I think we should definitely get a note into the weekly update. We may
also want to get it into the 3.7 release notes as a warning to users.
I suspect we're in a position to make the switch now. As for the
mechanics, I'm less certain of all the places we have to touch, but
intuition suggests cmake and WindowsSupport.h.
I don’t think we support mingw.org as host since it lacks C++ 11 atomics. They may be leftover #ifdefs in the code which could be cleaned up.
As a target mingw.org toolchain itself is still quite popular. The mingw.org-specific code are just few lines locating the lib directory and adding an include path so we gain almost nothing by removing them. I personally do not use this toolchain but the mingw-w64 one.
I don’t think we support mingw.org as host since it lacks C++ 11 atomics. They may be leftover #ifdefs in the code which could be cleaned up.
I don’t see that in the docs but it makes sense that it is not supported.
As a target mingw.org toolchain itself is still quite popular. The mingw.org-specific code are just few lines locating the lib directory and adding an include path so we gain almost nothing by removing them. I personally do not use this toolchain but the mingw-w64 one.

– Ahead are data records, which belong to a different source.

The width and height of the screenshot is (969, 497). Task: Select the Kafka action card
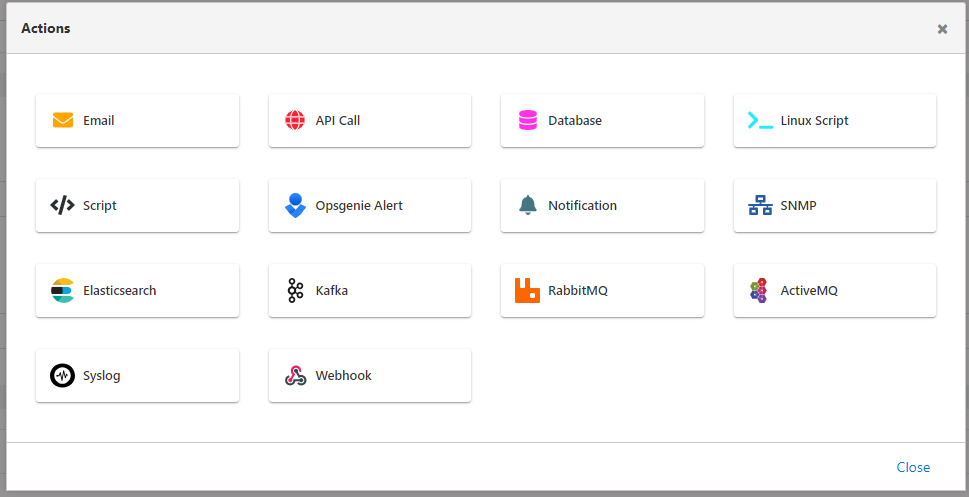(370, 291)
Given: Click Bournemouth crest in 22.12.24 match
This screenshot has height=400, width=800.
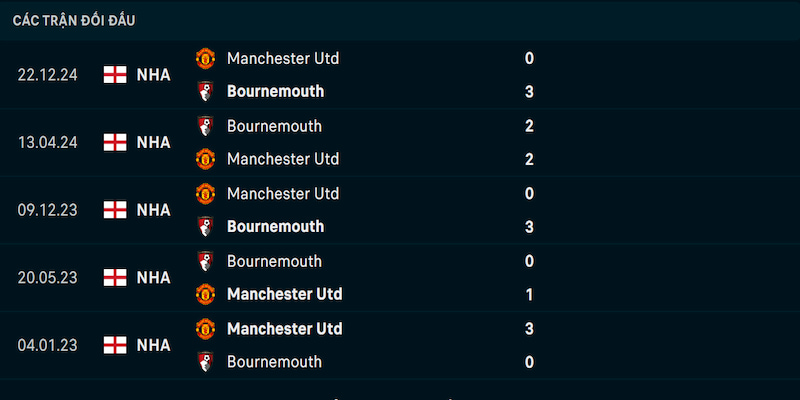Looking at the screenshot, I should (205, 91).
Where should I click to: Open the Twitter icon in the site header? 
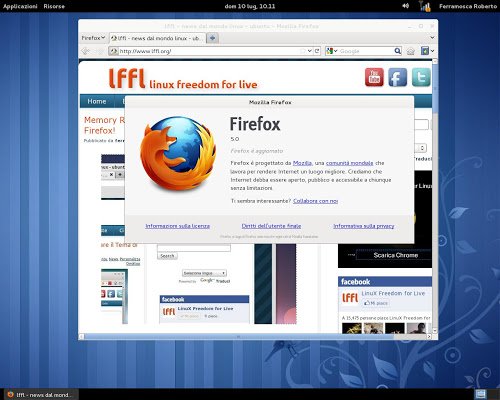click(421, 77)
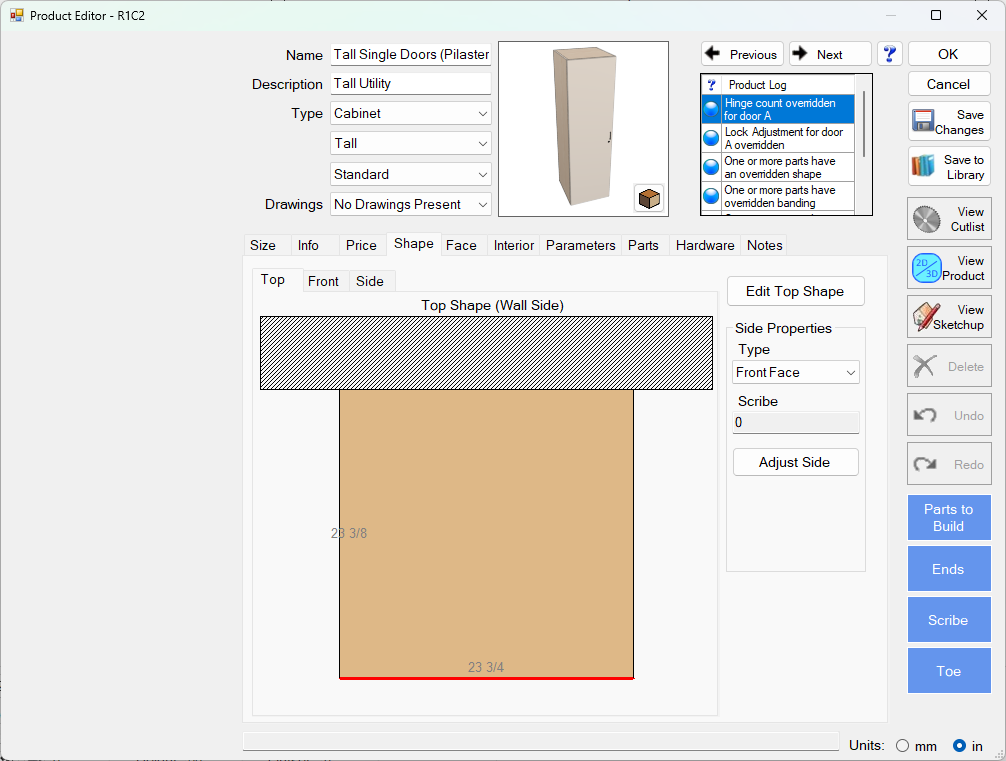The width and height of the screenshot is (1006, 761).
Task: Go to Next product
Action: coord(829,54)
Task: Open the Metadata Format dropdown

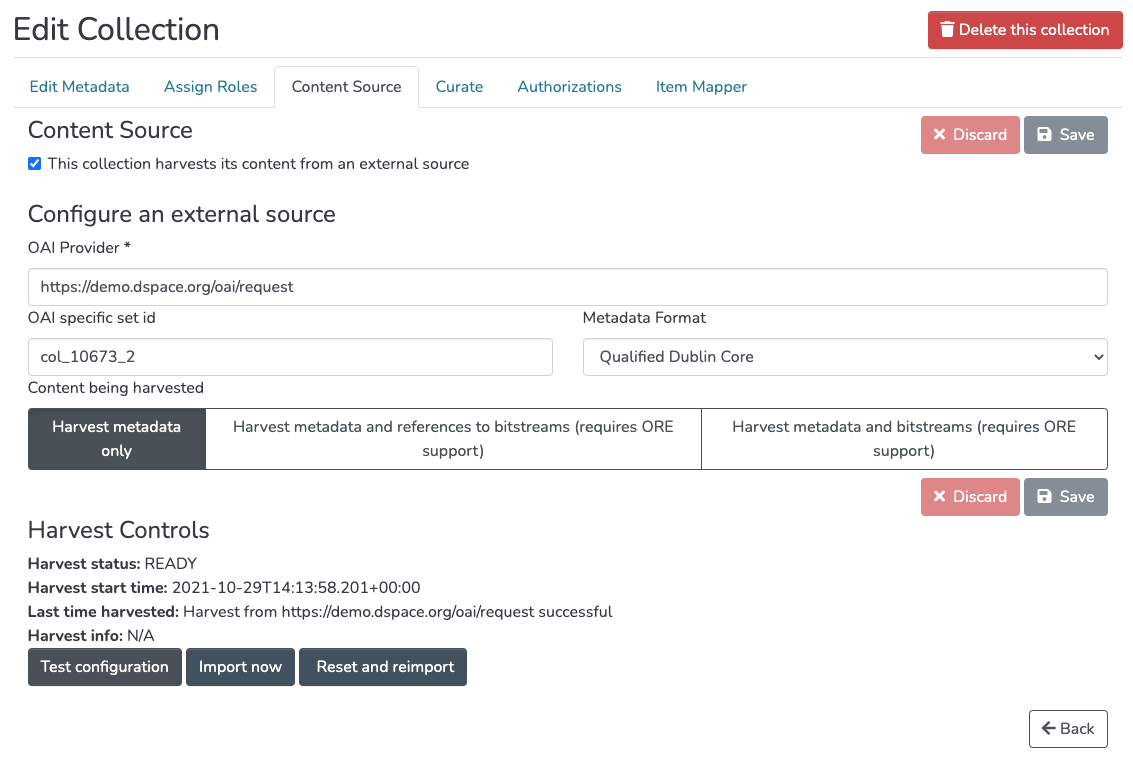Action: 844,357
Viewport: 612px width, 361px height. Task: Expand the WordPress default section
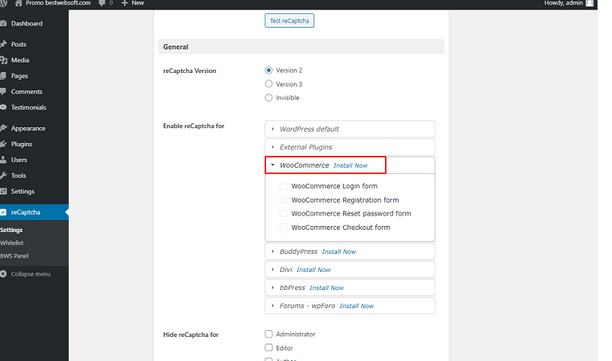click(x=350, y=129)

Yes I am not saying that we should remove this code its very easy to keep.
I just think that if someone is experiencing issues with this setup though they should pointed to use mingw-w64 before filing issues as it is officially supported.
This is for all issues outside lib and include directories that is
All online documentation for the windows-gnu target should probably be mingw-w64 specific if there is any that is.